The Scriptures teach us the best way of living, the noblest way of suffering, and the most comfortable way of dying. A mind rightly disposed will easily discover the image of God's wisdom in the depths of its mysteries, the image of God's sovereignty in the commanding majesty of its style, the image of his unity in the wonderful harmony and symmetry of all its parts, the image of his holiness in the unspotted purity of its precepts, and the image of his goodness in the wonderful tendency of the whole to the welfare of mankind in both worlds. We should use the Scriptures not as an arsenal, to be resorted to only for arms and weapons, but as a matchless temple where we delight to contemplate the beauty, the symmetry, and the magnificence of the structure, and to increase our awe and excite our devotion to the Deity there proclaimed.
The cheerless gloom which broods over the understandings of men had never been chased away but for the beams of a supernatural revelation. Men may look with an unfriendly eye on that system of truth which reproves and condemns them; but they little know the loss the world would sustain by subverting its foundations. We have tried paganism, we have tried Mohammedanism, we have tried Deism and philosophy, and we can not look upon them even with respect. The Scriptures contain the only system of truth which is left us. If we give up these, we have no others to which we can repair.
Future Life
There are two questions, one of which is the most important, the other the most interesting that can be proposed in language: Are we to live after death? and if we are, in what state? These are questions confined to no climate, creed, or community. The savage is as deeply interested in them as the sage, and they are of equal import under every meridian where there are men.

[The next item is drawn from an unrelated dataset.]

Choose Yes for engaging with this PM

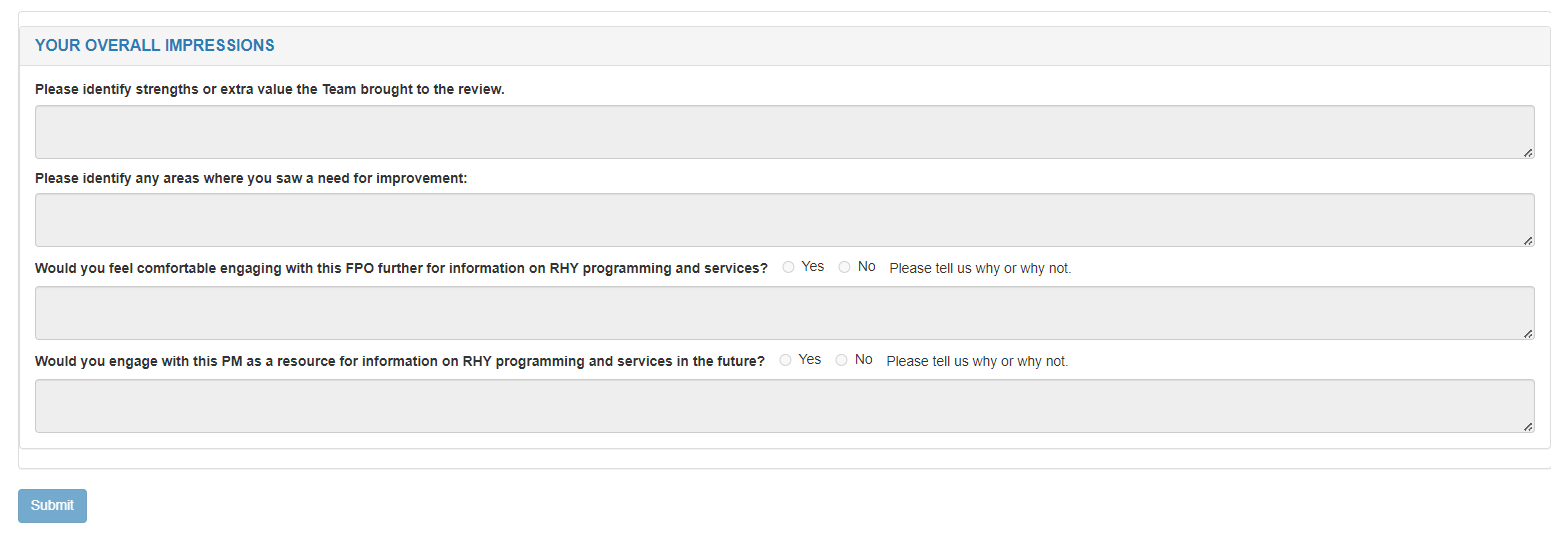[x=786, y=360]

Among the most effectual and most beautiful modes of reasoning that the universe affords for the hope that is within us of a life beyond the tomb there is none more beautiful or exquisite than that derived from the change of the seasons, from the second life that bursts forth in Spring in objects apparently dead, and from the shadowing forth in the renovation of every thing around us of that destiny which divine revelation calls upon our faith to believe shall be ours. The trees that have faded and remained dark and gray through the long, dreary life of Winter clothe themselves again with green in the Spring sunshine, and every hue speaks of life. The buds that were trampled down and faded burst forth once more in freshness and beauty, the streams break from the icy chains that held them, and the glorious sun himself comes wandering from his far-off journey, giving warmth to the atmosphere and renewed beauty and grace to every thing around, and every thing we see rekindles into life.